Skip to content

Nvidia ConnectX-7 by numbers

Alexandre Cassen, <acassen@gmail.com>


This article picks up where the Nvidia Bluefield-3 by numbers benchmark left off. The DPU form factor gives an all-in-one box and a clean deployment story, but a lot of telco operators run their own gateway hardware and just want the NIC. We rerun the same protocol on a standalone ConnectX-7 sitting in a regular x86 chassis. The ConnectX-7 (CX7) is the chipset used by BF3. What changes is the host.

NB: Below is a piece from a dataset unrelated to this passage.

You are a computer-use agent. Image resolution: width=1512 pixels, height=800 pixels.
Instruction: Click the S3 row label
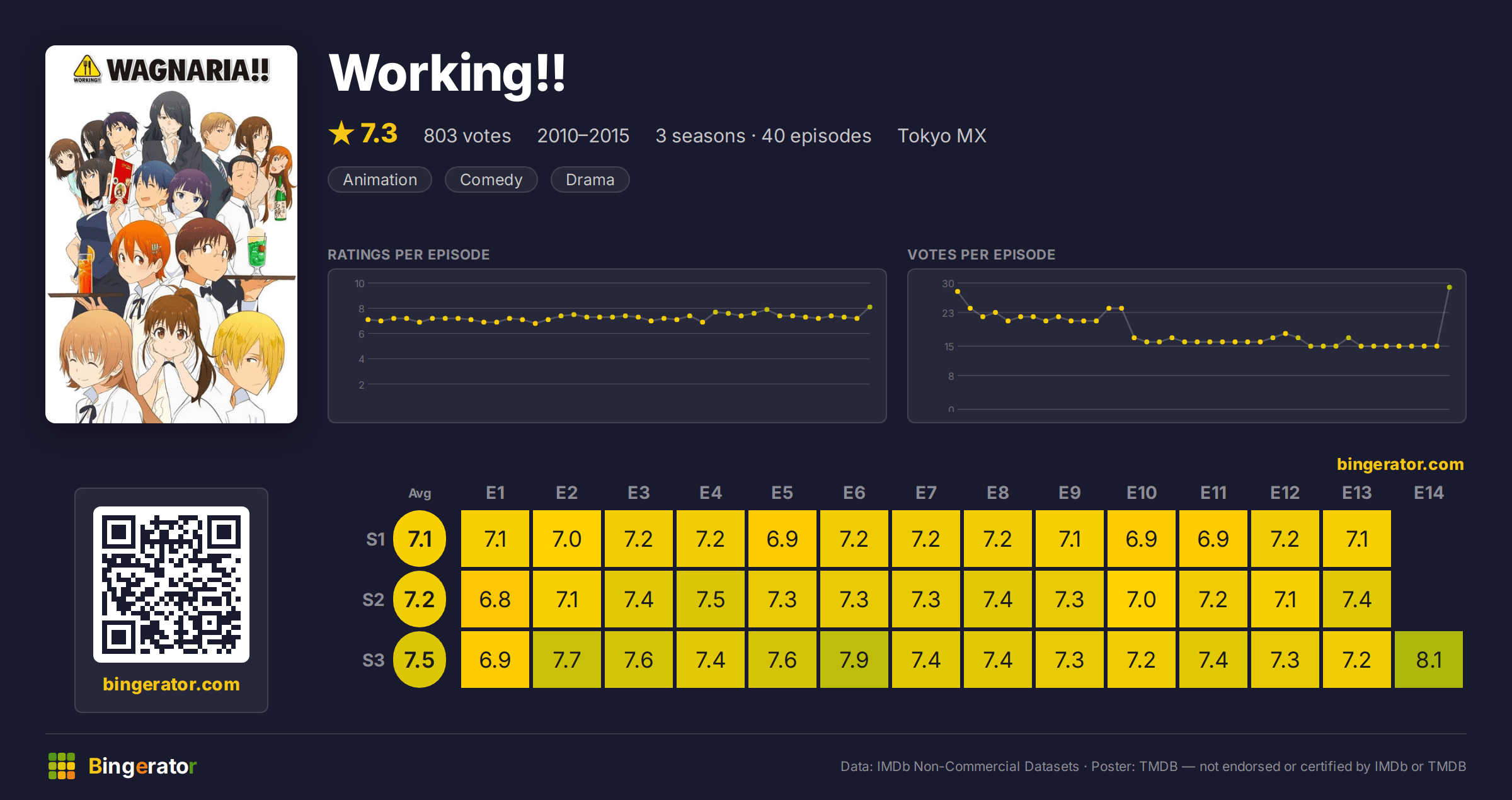pos(374,660)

The main goal here is twofold. First, benchmark the CX7 itself under the same protocol as the BF3. Second, use tc flower to push the forwarding path into the NIC. That second part turned into a new forwarding model inside fastSwan named flower-mode (aka furious-mode). Building it also required some adaptations to the mlx5 kernel driver, sent as an RFC patchset to the Nvidia Linux kernel team.

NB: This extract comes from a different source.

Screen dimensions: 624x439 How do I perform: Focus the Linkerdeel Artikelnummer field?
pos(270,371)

The DUT runs on the following hardware:

  • CPU: Intel(R) Xeon(R) Gold 6342 @ 2.80 GHz, 2 sockets × 24 cores (48 cores total, no SMT), Ice Lake-SP, 36 MB L3 per socket, PCIe Gen4 x16
  • Memory: 125 GB DDR4, 2 NUMA nodes (NUMA 0: CPUs 0-23, NUMA 1: CPUs 24-47)
  • NIC: NVIDIA ConnectX-7 HHHL adapter card, 200 GbE / NDR200 IB, dual-port QSFP112, PCIe Gen5.0 x16 with x16 PCIe extension option, Crypto and Secure Boot enabled
  • Part Number: MCX755106AC-HEA_Ax
  • PSID: MT_0000001045
  • Firmware: 28.48.1000 (release date 11.2.2026)
  • PCI location used for the bench: 0000:31:00.0 (p0) and 0000:31:00.1 (p1), NUMA node 0
  • Kernel: Linux 7.0.10 PREEMPT_DYNAMIC, mlx5_core driver in NIC mode (legacy eswitch, no switchdev)
  • Userland: strongSwan 6.0, fastSwan

Typical benchmark testrun

The video below is a live testrun of the XDP fib_lookup scenario.

Network LAB topology

The lab is the same as Test 4 of the Bluefield-3 article. Each port of the DUT carries both clear-text traffic and the IPsec carrier on the same physical interface, where the clear-text side sits on an 802.1Q VLAN sub-interface and the IPsec ESP traffic rides the native untagged interface. That layout matches a wild telco edge.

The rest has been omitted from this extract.